Oldesloe schlechter Wohnort für Autopendler
„Wir sind bei unseren Annahmen vom jetzigen Stand ausgegangen, da nicht sicher ist, wie sich Kosten oder auch die Pendlerpauschale in der Zukunft entwickeln“, sagt Studienautorin Dörte Nitt-Drießelmann vom HWWI. In Ratzeburg ist der Preisvorteil einer günstigeren Immobilie schon nach gut zehn Jahren aufgebraucht, wenn man mit dem ÖPNV fährt. Der schlechteste Wohnort für Autopendler ist Bad Oldesloe, wo der Preisvorteil nach 7,7 Jahren durch die Pendlerkosten aufgezehrt ist. Ausgewählt als Wohnorte wurden die größten Städte oder Gemeinden des jeweiligen Landkreises und der jeweilige Sitz der Landkreisverwaltung.

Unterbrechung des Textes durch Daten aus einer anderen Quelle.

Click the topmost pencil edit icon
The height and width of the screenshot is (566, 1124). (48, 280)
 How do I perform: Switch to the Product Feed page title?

Ausgangspunkt für die Modellrechnung ist der durchschnittliche Kaufpreis für eine 70 Quadratmeter große Wohnung zuzüglich Notargebühren und Grunderwerbssteuer in der Metropole und im Umlandkreis, aber ohne Berücksichtigung der hohen Kosten für die Maklercourtage.

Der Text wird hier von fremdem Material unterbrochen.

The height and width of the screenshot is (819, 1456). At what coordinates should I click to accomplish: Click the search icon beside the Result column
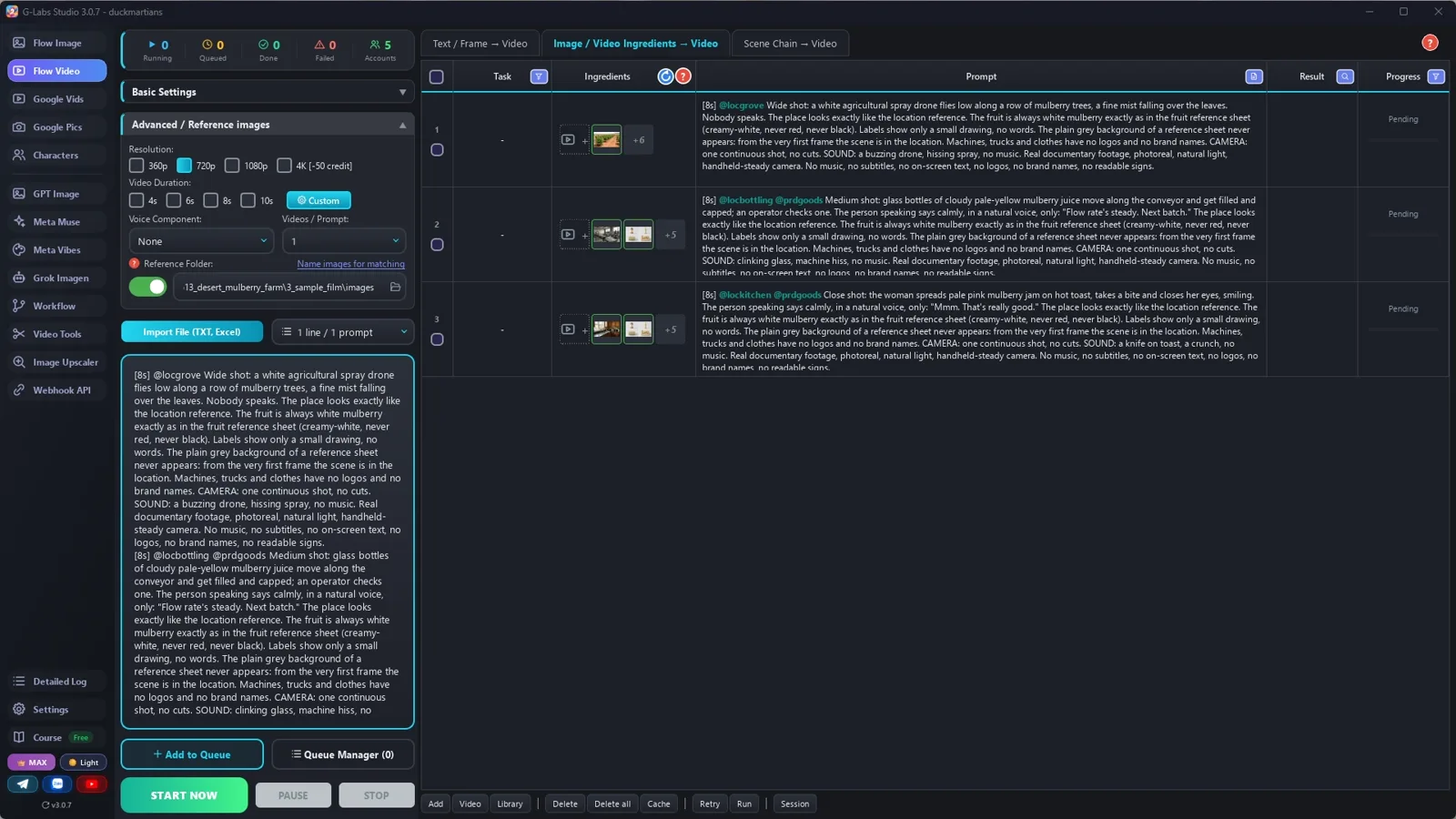pos(1345,76)
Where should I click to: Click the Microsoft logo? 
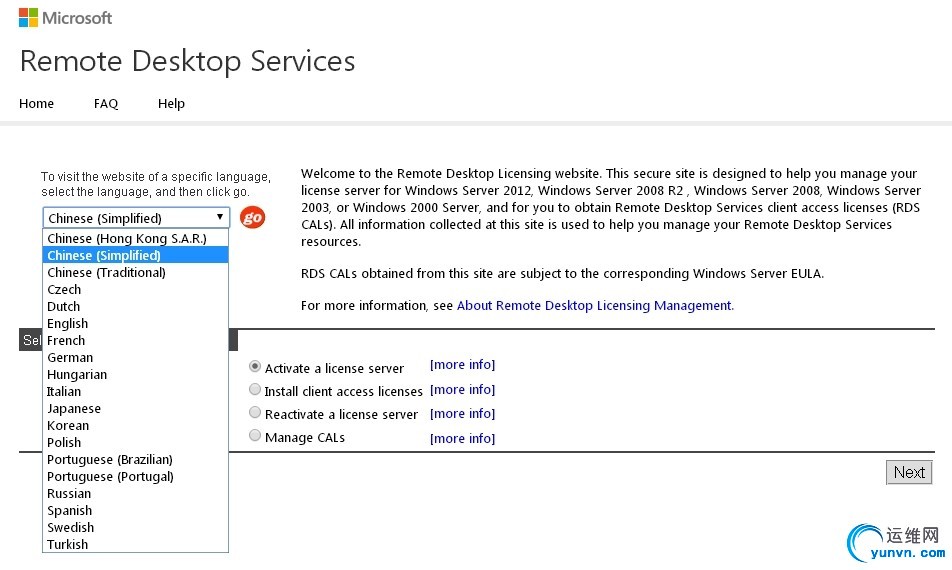(x=65, y=18)
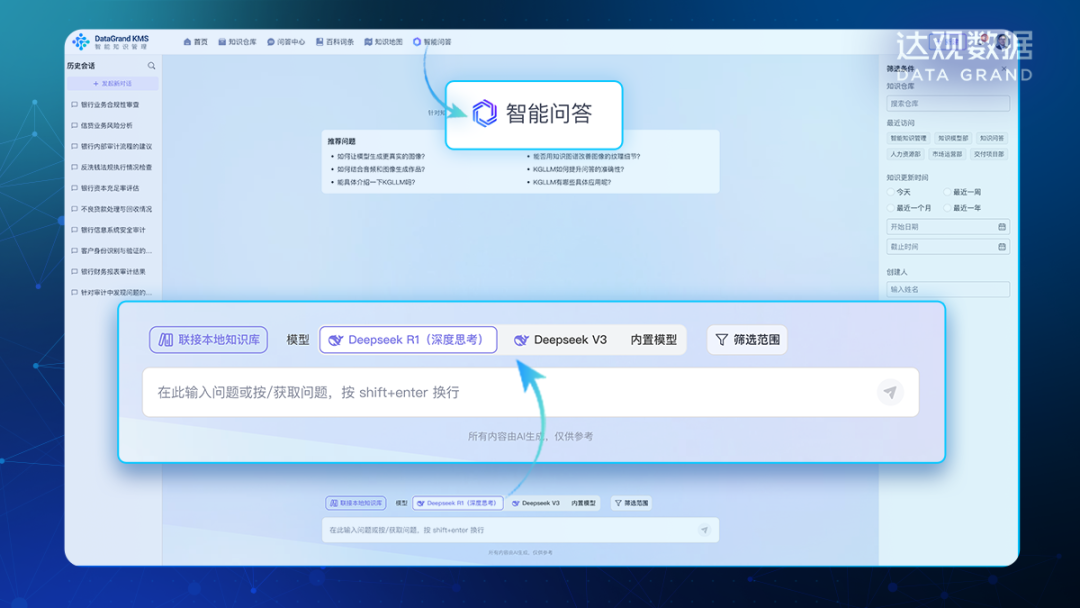Click the DataGrand KMS logo

[81, 41]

Größere Immobilien bevorzugt
Wer ins Umland zieht, will meist nicht in einer nur 70 Quadratmeter großen Wohnung leben, sondern bevorzugt größere Immobilien, auch eher ein Einfamilienhaus als eine Etagenwohnung. Doch auch diese Käufer können sich an der Studie orientieren. Bei größeren Wohnflächen zahlen sich die finanziellen Vorteile noch länger aus, weil sich die Pendlerkosten nicht mit einer größeren Immobilie verändern. „Je größer die Immobilie ist und je höher der Kaufpreisunterschied zwischen Hamburg und dem Umland ist, desto länger zahlt sich der Preisvorteil trotz Pendelns aus“, sagt Nitt-Drießelmann.

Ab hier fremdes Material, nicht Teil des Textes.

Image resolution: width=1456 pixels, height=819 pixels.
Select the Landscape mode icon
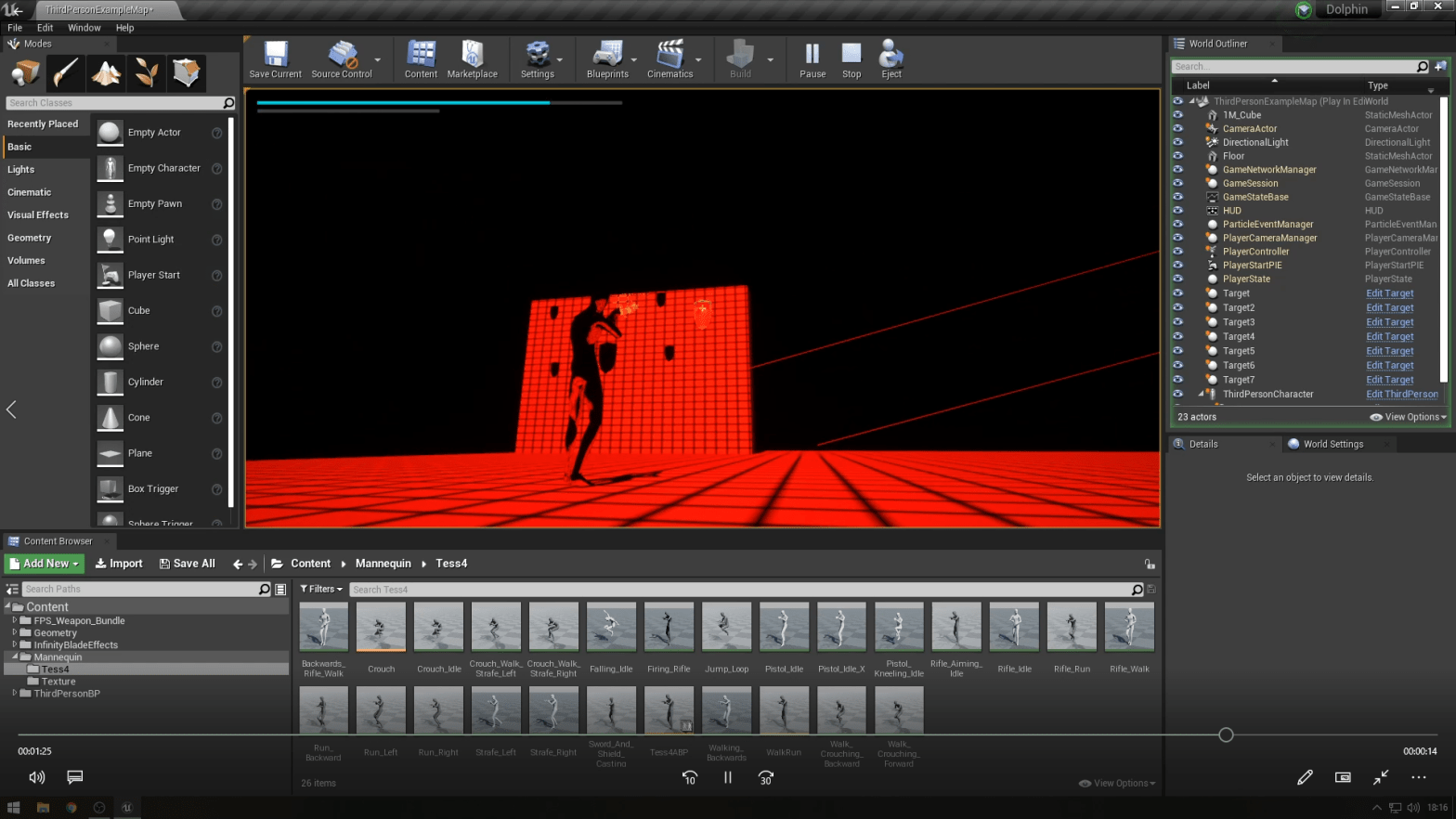coord(106,72)
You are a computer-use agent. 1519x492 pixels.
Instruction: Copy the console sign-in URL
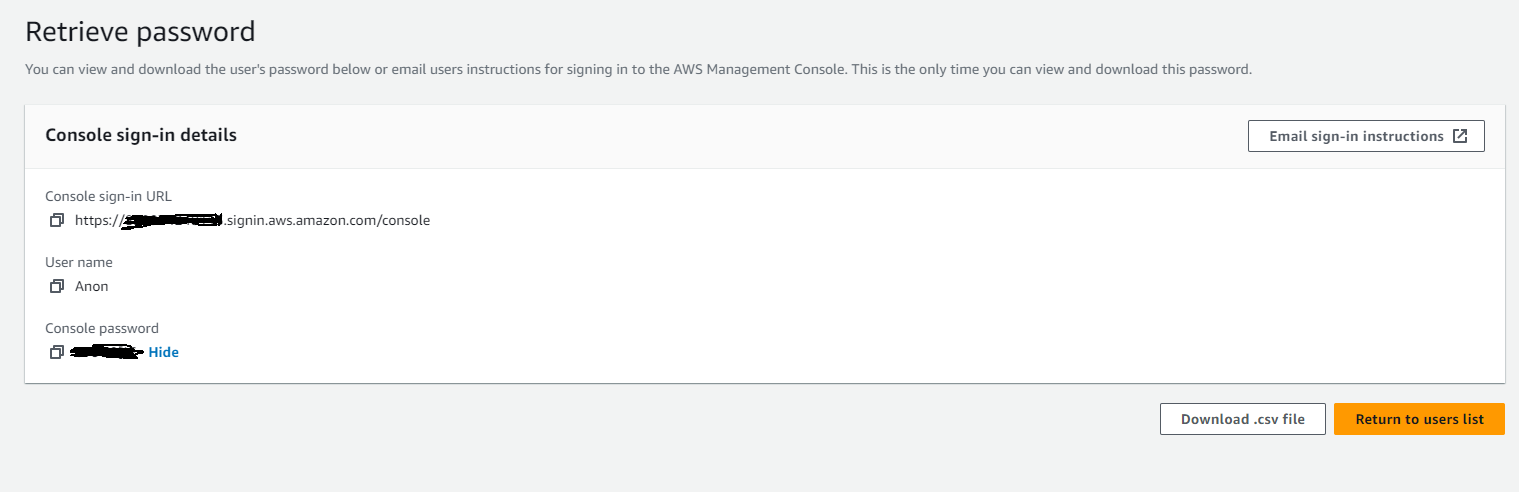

Zur Berechnung der Pendelkosten wird angenommen, dass nur eine Person des Haushalts in Hamburg arbeitet und 220-mal im Jahr dorthin pendelt. Die Wege von der Wohnung zum Ausgangsbahnhof und vom Hamburger Hauptbahnhof zur Arbeitsstelle bleiben unberücksichtigt, da auch ein Angestellter in Hamburg Wege zu seiner Arbeit hat. „Zusätzliche Zeiten, die in die Berechnungen einflossen, entstehen also für Pendler nur vom Umland-Bahnhof zum Hamburger Hauptbahnhof“, sagt Nitt-Drießelmann. In die Pendlerkosten fließen die Aufwendungen für das Ticket für Bus und Bahn oder für das Auto ein.
„Nicht blenden lassen“
Dazu werden nicht nur Benzin, sondern auch die laufenden Kosten aus Abschreibung und Unterhalt berücksichtigt. Unter Anrechnung der steuerlichen Vorteile aus der Pendlerpauschale kommen die Experten des HWWI zu einen Kostenaufwand von 35 Cent je Kilometer mit dem Auto und von acht Cent je Kilometer bei Nutzung des ÖPNV. Bedeutender sind jedoch die Zeitkosten für den längeren Arbeitsweg. „Für den zusätzlichen Zeitaufwand haben wir den durchschnittlichen Bruttostundenlohn in Hamburg im Jahr 2017 angesetzt“, sagt Nitt-Drießelmann. Er liegt bei 30,91 Euro.
Auch wenn die Preise im Umland noch günstiger sind: „Kaufinteressierte sollten sich nicht blenden lassen und nicht nur die Pendlerkosten als einziges Kriterium betrachten“, sagt Michael Binder, Direktor Immobilienvertrieb der Postbank Finanzberatung in Hamburg. Familien sollten berücksichtigen, dass Kinder in der Kita möglicherweise länger betreut werden müssen, während Vater oder Mutter noch in der S-Bahn unterwegs sind oder im Stau stehen. Auch das kostet Geld. „Dennoch geben die Berechnungen des HWWI einen Eindruck, welche wichtige Rolle die Pendlerkosten spielen“, sagt Binder.